**Material shown**
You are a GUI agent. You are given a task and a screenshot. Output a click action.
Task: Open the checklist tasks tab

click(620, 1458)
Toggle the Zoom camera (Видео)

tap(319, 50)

**The request**
Rewrite the entries with "checklist" swapped for "to-do", leaving everything else as it is.

**The reply**
You are a GUI agent. You are given a task and a screenshot. Output a click action.
Task: Open the to-do tasks tab

click(620, 1458)
Toggle the Zoom camera (Видео)

tap(319, 50)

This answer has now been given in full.